In today’s newsletter we look at:
- Quit Your Job to Work in Crypto
Value Rankings Solution
- Where Crypto Meets Culture
- $60 Million Pup Sale
- Toward Better Treasury Management
Quitting Job To Do Crypto Full Time
While some people don’t take crypto seriously, others decide to make it their full-time job. The idea of a new, decentralized web attracts more and more professionals who choose to quit their 9 to 5 and work in crypto. This change often means long hours, but does it promise a more attractive reward?
Vice tells five stories of people aged 21 to 36 who took a leap of faith, waved their occupations goodbye, and found a purpose in the crypto space. According to their feedback, the enthusiasm of new colleagues, the promise of something more meaningful, and a huge room for self-improvement have made up for stability.
Creating NFT Value Rankings
LobsterDAO is a Telegram chat that gathers DeFi enthusiasts, founders, and a bunch of other smart and curious people. Recently, the group hosted an NFT drop for contributors, and the author of this piece happened to miss it. As a result, he wrote up a proposal to LobsterDAO, offering analytics on the collection in exchange for the long-desired art token.

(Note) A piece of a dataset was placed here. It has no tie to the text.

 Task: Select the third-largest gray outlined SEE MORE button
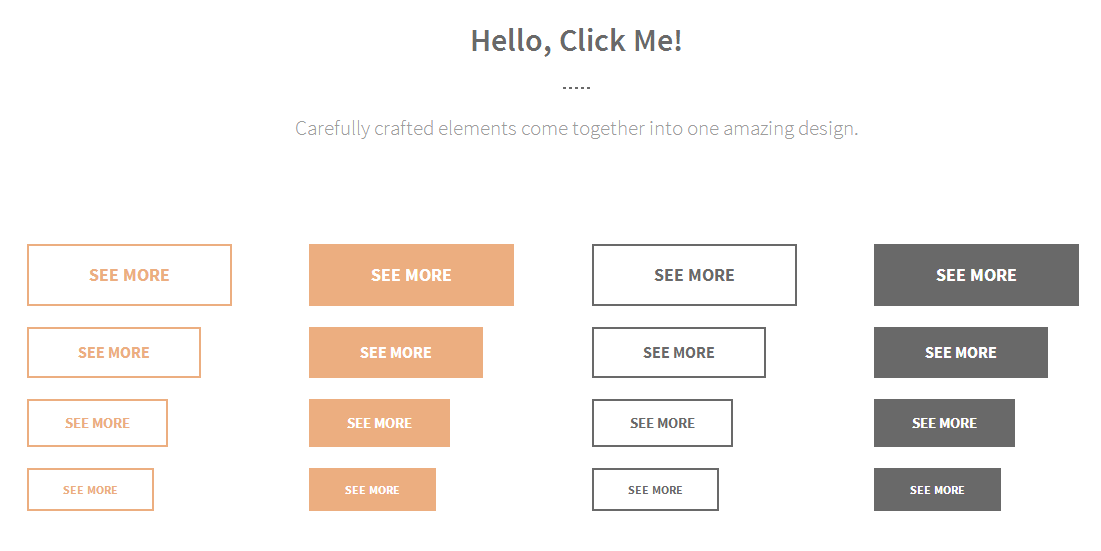[662, 423]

According to the proposal, the biggest value add is generating rankings for the full collection. At the time of the reveal, only half of the tokens were minted, meaning that the data from OpenSea was incomplete. However, there is a way to create some comprehensive quantitative rankings of digital lobster art for a DAO; and it should also be applicable to any NFT collection and data work more generally.
Mercuryo Co-Founder’s Piece
Next Phase of Dao Maturity
Investing in Friends With Benefits
Programmable blockchains are highly-valued. They inspire numerous developers to build new products and services on top of networks disrupting industries and reaching mainstream adoption. After DeFi, NFT, and crypto gaming trends, DAOs – internet-native, global collectives that share resources, build products, and work together toward common goals – are likely to step forward and speed up the adoption of web3 products.

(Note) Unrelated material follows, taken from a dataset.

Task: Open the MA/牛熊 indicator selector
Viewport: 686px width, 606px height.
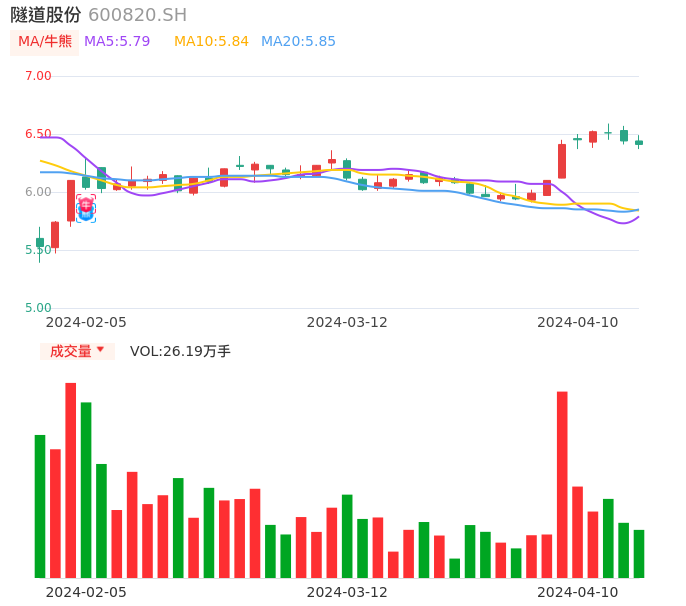Action: click(x=45, y=41)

Before, DAOs used to secure DeFi protocols, but FWB (Friends With Benefits) challenged this state of affairs. Founded initially as a token-gated Discord server, FWB has become the home of web3’s growing creative class. By aligning the incentives of the next generation of artists, creators, and builders, FWB enables an alternative renaissance for the next evolution of the internet.
Crypto Fork Uses Dog Meme to Raise $60 Million
A new crypto project AnubisDAO, a fork of OlympusDAO, managed to instantly raise $60 million and then lose them in a suspected phishing attack. Like many other dog-themed meme coins, the supposed fork used the famous Egyptian god with a dog’s head as their brand image.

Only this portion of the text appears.